4. mCP Production Channels:
   • Hadronic Showers: mCPs are produced via the decays of secondary neutral mesons ($\pi^0, \eta \to \gamma \chi\bar{\chi}$ and $\rho^0 \to \chi\bar{\chi}$).
   • Electromagnetic Showers: mCPs are produced via electron-positron annihilation ($e^+e^- \to \chi\bar{\chi}$) and bremsstrahlung ($e^\pm N \to e^\pm N \chi\bar{\chi}$).
5. Detection Simulation: The propagation of mCPs from the IP and the TAXN to a benchmark detector geometry ($1 \text{ m} \times 1 \text{ m} \times 4 \text{ m}$, representing the FORMOSA concept) is simulated. Detection efficiency is calculated using the Bethe-Bloch formula for ionization energy deposition in plastic scintillator (BC-408), accounting for the accumulation of soft Coulomb interactions.

Key Contributions

• Identification of a New Source: The paper identifies and quantifies secondary production in the TAXN absorber as a significant source of mCPs, distinct from the primary IP production.
• Comprehensive Simulation Framework: The authors combine forward-tuned MC generators with detailed Geant4 shower modeling to produce simulated secondary spectra for both hadronic and electromagnetic cascades.
• Public Data Release: To facilitate future forward physics studies, the authors make the simulated secondary hadron and electromagnetic spectra publicly available via a GitHub repository.

Results

• Flux Enhancement: For mCP masses $m_\chi \lesssim 0.1$ GeV, the inclusion of secondary production enhances the expected signal yield by approximately 50% to 60% relative to the primary production baseline alone.
• Generator Dependence: The magnitude of the enhancement depends on the choice of the primary event generator.

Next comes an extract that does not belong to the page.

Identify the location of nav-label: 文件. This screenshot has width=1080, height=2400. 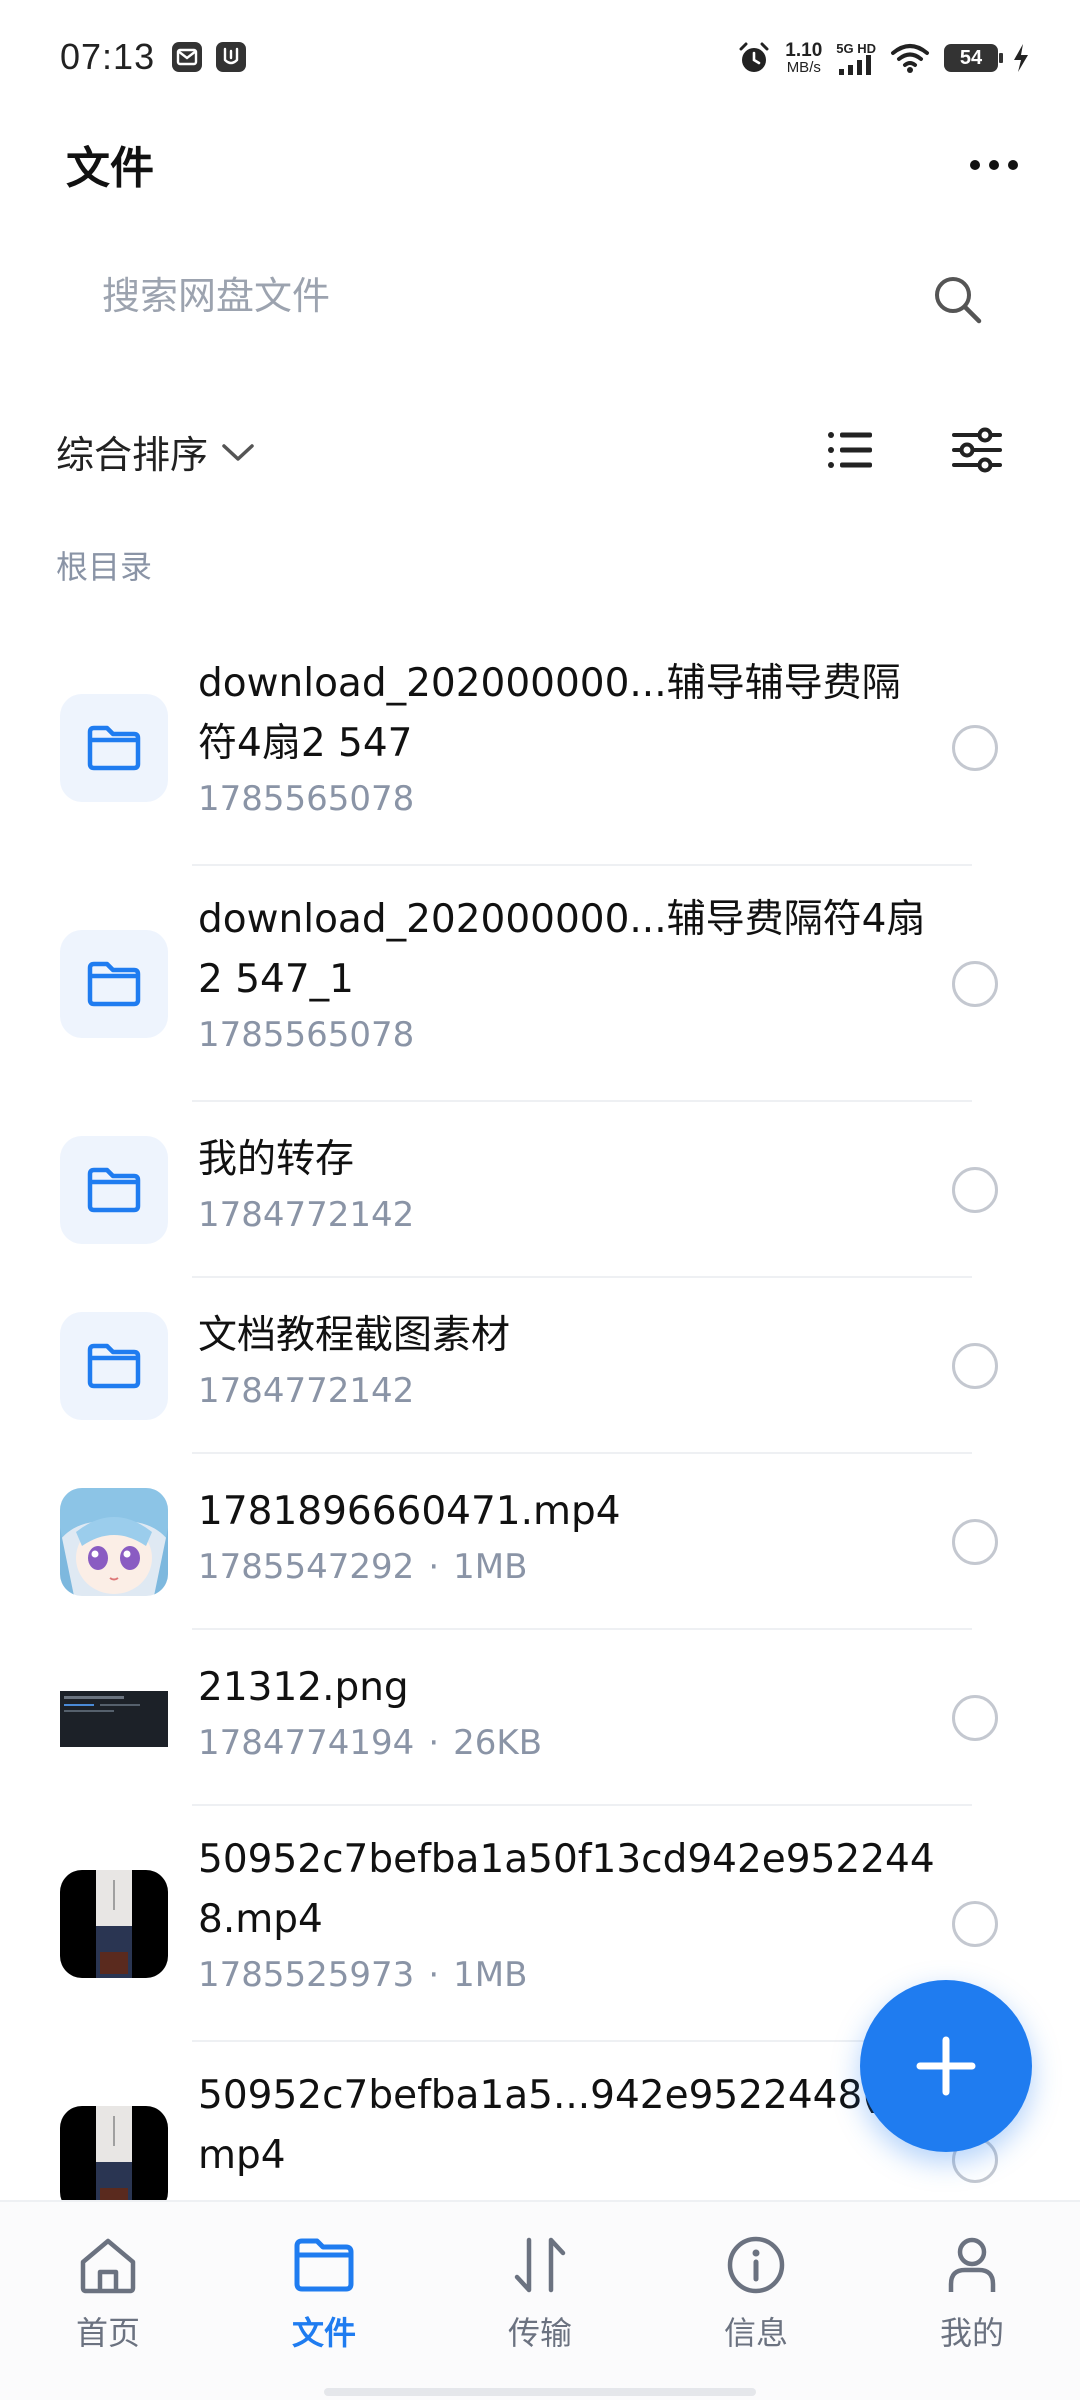
(324, 2333).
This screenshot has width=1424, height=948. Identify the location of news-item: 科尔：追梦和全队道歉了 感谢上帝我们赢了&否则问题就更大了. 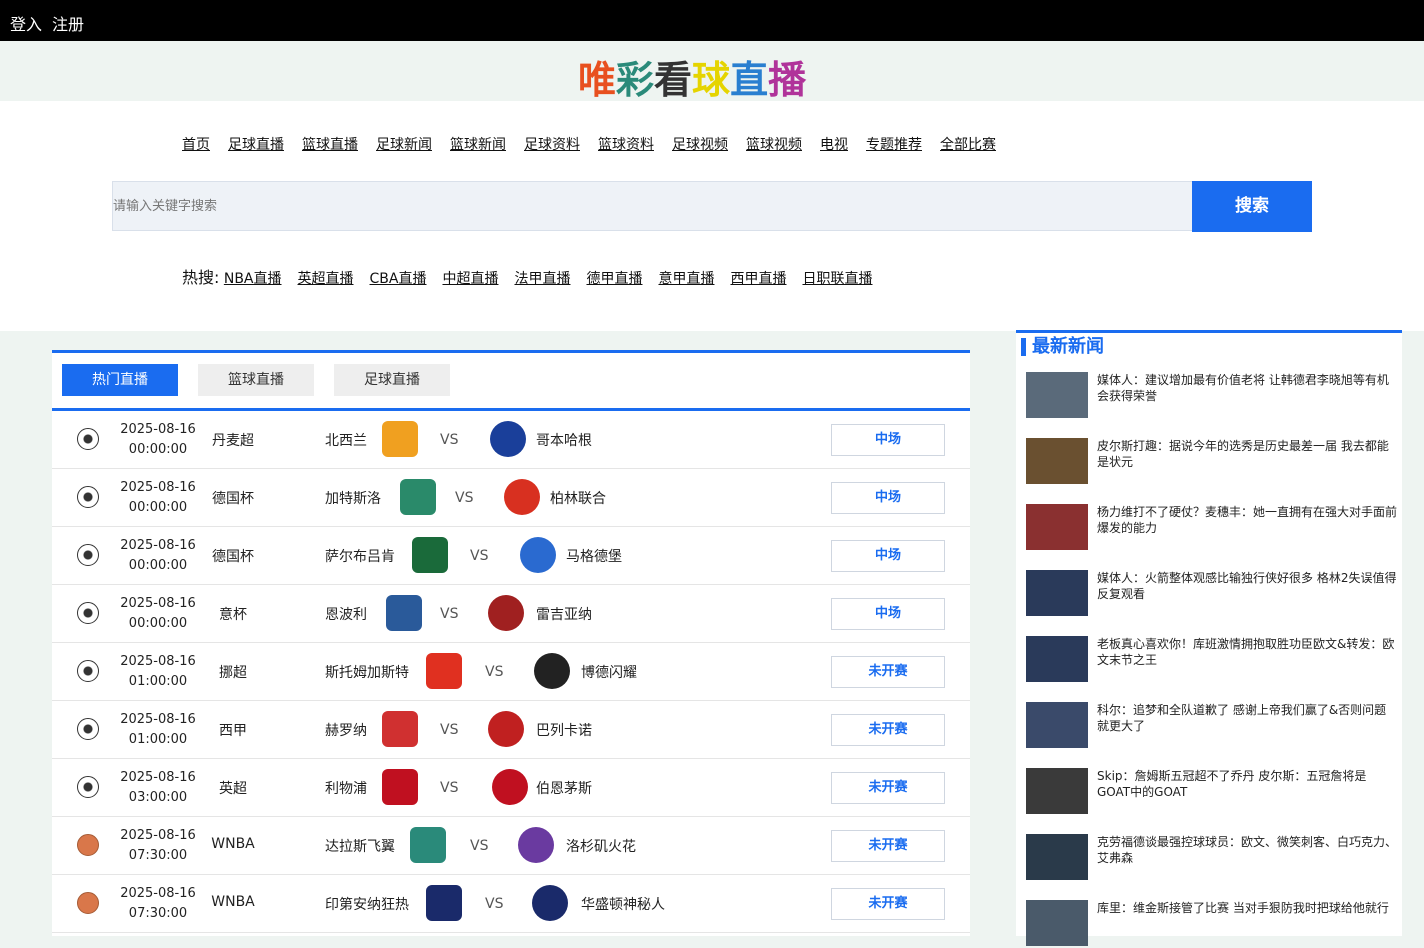
(1214, 726).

For the EPOS-LHC generator, the secondary-to-primary ratio reaches $\sim 40\%$, while for the forward-tuned Pythia 8, it exceeds $60\%$. The SIBYLL generator predicts a lower relative contribution due to a higher predicted rate of primary $\eta$ production.
• Energy Spectrum Shift: Secondary mCPs exhibit a spectrum shifted toward lower energies compared to primary mCPs. This is due to the energy partitioning in shower development. However, the high multiplicity of secondary particles compensates for the lower average energy per particle.
• Detector Geometry Dependence: The relative importance of the secondary component increases with larger detector transverse sizes. For a $2 \text{ m} \times 2 \text{ m}$ geometry, the secondary contribution can enhance the signal by up to 90% relative to the primary baseline, as secondary production occurs over a broader angular range than the highly collimated primary flux.
• Sensitivity Projections: When secondary production is included, the projected exclusion bounds on the kinetic mixing parameter $\epsilon$ improve significantly. The shift in sensitivity caused by secondary production exceeds the width of the theoretical uncertainty band associated with the primary-only prediction in the low-mass regime.

Significance
The paper concludes that secondary production in downstream infrastructure is an essential ingredient for realistic sensitivity projections and new-physics searches at the High-Luminosity LHC. The impact of these secondary showers is a dominant effect that is not obscured by current theoretical modeling uncertainties. Consequently, neglecting this source could lead to an underestimation of the discovery potential for millicharged particles and other light, weakly coupled Beyond the Standard Model (BSM) scenarios in far-forward experiments. The framework developed is generalizable to other light BSM particles, and the provided data aims to refine future forward signal simulations.